Caso Vannini, condanna dei Ciontoli, Selvaggia Lucarelli: “Quarto Grado, Le Iene, La vita in diretta e Chi l’ha visto hanno ripetuto bugie allo sfinimento”

La giornalista attacca alcune trasmissioni tv che si sono occupate del caso: “Sentenza di ieri sancisce che le loro illazioni erano false”

Quanto ha pesato la televisione e, più in generale, il cosiddetto circo mediatico sulla sentenza di condanna per omicidio volontario a 14 anni per Antonio Ciontoli e a 9 anni e 4 mesi per la moglie e i due figli per la morte di Marco Vannini?

Nel corso degli anni, molti programmi televisivi si sono occupati della terribile vicenda del 20enne ucciso nel 2015 da un colpo di pistola. Da Le Iene che vi hanno dedicato numerosi servizi firmati da Giulio Golia e Francesca De Stefano e uno speciale in prima serata, a Quarto Grado, che in alcune occasioni ha proposto elementi nuovi come per esempio l’audio della telefonata al 118 isolato e ripulito grazie alla perizia della società Emme Team, passando per Un giorno in pretura, La vita in diretta e Chi l’ha visto (anche nella puntata di ieri). Il canale Nove ha trasmesso lo speciale prodotto dalla Stand By Me dal titolo Il caso Vannini.

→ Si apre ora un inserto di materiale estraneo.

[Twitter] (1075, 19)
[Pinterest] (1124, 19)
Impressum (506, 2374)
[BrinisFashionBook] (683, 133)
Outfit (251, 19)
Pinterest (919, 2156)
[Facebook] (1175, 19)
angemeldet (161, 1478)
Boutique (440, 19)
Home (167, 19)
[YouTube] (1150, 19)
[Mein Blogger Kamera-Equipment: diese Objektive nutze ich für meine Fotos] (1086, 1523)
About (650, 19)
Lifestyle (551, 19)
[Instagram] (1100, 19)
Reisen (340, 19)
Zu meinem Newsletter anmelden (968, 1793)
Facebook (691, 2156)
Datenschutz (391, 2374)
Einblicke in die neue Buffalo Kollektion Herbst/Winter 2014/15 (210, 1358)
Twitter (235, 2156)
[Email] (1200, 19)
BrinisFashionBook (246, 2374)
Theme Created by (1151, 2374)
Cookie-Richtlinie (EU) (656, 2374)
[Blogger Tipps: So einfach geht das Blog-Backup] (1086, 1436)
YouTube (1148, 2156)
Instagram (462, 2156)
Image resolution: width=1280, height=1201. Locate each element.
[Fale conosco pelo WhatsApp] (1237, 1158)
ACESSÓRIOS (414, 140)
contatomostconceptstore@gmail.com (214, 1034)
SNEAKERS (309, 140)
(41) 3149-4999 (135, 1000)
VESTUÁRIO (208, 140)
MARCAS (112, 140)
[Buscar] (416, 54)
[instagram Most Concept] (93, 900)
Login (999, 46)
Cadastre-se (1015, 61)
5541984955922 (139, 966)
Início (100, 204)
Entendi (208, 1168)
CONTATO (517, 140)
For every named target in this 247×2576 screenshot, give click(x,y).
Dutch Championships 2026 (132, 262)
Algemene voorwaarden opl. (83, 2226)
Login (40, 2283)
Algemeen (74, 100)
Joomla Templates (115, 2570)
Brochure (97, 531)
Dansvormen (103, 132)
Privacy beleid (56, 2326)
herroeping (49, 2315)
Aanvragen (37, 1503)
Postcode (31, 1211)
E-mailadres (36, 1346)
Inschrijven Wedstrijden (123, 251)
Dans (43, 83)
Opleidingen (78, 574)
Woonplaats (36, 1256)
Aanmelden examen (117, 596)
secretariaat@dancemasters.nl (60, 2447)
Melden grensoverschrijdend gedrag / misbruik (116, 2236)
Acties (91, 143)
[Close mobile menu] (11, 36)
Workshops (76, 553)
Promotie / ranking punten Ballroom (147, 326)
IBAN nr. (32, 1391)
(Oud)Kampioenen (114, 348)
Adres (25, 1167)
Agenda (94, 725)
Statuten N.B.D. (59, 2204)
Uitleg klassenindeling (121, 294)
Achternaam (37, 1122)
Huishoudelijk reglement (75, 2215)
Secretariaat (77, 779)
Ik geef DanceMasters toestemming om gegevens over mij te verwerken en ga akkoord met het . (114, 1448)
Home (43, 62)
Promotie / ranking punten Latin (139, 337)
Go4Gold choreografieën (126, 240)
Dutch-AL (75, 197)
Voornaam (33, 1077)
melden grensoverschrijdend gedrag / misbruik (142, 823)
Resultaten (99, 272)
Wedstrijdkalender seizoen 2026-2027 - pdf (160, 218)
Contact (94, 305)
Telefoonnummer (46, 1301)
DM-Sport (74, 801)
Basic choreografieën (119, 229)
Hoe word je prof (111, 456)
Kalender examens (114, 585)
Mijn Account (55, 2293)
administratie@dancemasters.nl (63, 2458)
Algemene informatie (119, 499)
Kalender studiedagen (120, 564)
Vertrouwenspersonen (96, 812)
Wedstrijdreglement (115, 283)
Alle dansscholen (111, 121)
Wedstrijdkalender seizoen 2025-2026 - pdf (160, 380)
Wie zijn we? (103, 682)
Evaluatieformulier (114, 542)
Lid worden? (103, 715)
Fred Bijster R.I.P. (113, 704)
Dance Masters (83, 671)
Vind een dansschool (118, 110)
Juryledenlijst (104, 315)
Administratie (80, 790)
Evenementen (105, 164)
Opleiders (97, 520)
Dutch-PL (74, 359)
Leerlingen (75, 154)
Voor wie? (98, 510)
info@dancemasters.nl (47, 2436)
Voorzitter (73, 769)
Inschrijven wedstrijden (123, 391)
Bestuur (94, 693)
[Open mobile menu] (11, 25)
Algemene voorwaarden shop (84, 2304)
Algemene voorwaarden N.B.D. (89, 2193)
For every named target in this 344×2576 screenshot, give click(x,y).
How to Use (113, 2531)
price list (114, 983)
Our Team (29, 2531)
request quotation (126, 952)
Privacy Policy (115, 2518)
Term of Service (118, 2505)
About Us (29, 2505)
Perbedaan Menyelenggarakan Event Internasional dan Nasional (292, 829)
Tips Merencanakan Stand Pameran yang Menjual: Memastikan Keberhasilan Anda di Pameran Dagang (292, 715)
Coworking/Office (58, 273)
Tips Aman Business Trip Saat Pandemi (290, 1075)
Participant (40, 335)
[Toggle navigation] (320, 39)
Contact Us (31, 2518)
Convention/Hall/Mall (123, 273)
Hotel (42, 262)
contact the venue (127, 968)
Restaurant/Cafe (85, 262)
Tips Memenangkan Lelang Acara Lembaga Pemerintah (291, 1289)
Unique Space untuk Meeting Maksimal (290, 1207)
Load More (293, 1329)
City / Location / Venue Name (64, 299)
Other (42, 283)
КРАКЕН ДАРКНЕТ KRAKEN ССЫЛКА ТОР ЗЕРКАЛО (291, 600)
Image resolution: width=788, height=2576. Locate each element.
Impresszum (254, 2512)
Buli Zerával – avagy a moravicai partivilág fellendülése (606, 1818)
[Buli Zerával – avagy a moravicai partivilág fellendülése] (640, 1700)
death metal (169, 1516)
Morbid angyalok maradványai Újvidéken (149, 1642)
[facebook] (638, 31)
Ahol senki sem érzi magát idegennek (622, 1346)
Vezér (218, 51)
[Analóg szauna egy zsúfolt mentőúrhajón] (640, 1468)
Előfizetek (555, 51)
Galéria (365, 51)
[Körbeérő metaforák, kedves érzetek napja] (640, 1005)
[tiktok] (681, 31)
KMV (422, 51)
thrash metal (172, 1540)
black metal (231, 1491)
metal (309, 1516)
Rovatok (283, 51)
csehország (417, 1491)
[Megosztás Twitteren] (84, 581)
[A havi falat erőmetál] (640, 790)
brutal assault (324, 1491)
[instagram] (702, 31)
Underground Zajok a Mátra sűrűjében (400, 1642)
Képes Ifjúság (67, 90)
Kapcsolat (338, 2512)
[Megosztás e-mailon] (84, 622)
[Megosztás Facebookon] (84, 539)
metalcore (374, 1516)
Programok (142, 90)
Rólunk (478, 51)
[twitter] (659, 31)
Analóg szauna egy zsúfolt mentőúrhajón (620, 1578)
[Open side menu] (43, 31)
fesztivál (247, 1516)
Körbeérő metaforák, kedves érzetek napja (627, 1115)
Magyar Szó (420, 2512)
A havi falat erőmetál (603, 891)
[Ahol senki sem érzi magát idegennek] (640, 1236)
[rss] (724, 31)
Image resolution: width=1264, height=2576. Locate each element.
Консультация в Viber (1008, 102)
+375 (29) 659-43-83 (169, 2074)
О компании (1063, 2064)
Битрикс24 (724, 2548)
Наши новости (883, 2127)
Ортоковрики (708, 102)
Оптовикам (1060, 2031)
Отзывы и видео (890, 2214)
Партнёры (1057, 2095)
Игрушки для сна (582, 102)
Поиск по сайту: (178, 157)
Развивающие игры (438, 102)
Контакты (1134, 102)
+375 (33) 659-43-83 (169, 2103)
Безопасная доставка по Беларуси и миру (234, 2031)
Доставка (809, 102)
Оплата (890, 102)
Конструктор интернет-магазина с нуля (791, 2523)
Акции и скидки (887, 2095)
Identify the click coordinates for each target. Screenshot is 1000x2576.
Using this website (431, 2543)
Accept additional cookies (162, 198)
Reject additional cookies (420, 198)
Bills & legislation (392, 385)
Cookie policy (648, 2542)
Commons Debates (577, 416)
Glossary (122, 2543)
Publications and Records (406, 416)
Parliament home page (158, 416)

In particolare, un servizio della trasmissione di Italia 1 in cui venivano raccolte le rivelazioni di Davide Vannicola aveva avuto ripercussioni concrete, con l’iscrizione nel registro degli indagati dell’ex comandante dei Carabinieri di Ladispoli, Roberto Izzo (le accuse nei suoi confronti sono state poi archiviate).

Selvaggia Lucarelli, che pubblicamente aveva preso le distanze da “un accanimento mediatico volto alla morte sociale dei Ciontoli” asserendo che “meritano di scontare la loro pena, ma non in questo esilio penoso” e che di recente per questo fatto di cronaca aveva battibeccato a distanza con Gianluigi Nuzzi, stamattina su Radio Capital ha detto:

Possiamo dire che la sentenza di ieri ha sancito che quasi tutte le cose che sono state dette in tv, a Quarto Grado, Le Iene, La vita in diretta e Chi l’ha visto, moltissime delle illazioni fatte erano assolutamente false (…) Tutto questo ha costruito una narrazione molto suggestiva che si allontanava dalla realtà (…) E, soprattutto, la verità pura avrebbe impedito probabilmente a tante trasmissioni di fare 40 servizi consecutivi, con testimoni improbabili e con bugie ripetute fino allo sfinimento. Se 20 volte di seguito dici che Marco ha perso un sacco di sangue, tu spettatore finisci per crederci.

La domanda che vi giriamo è: il costante interesse delle trasmissioni tv ha aiutato a fare luce sulla verità e a non spegnere i riflettori sulla vicenda o ha danneggiato le indagini? Ed ancora, cosa sarebbe successo se del caso se ne fossero interessati solo i telegiornali?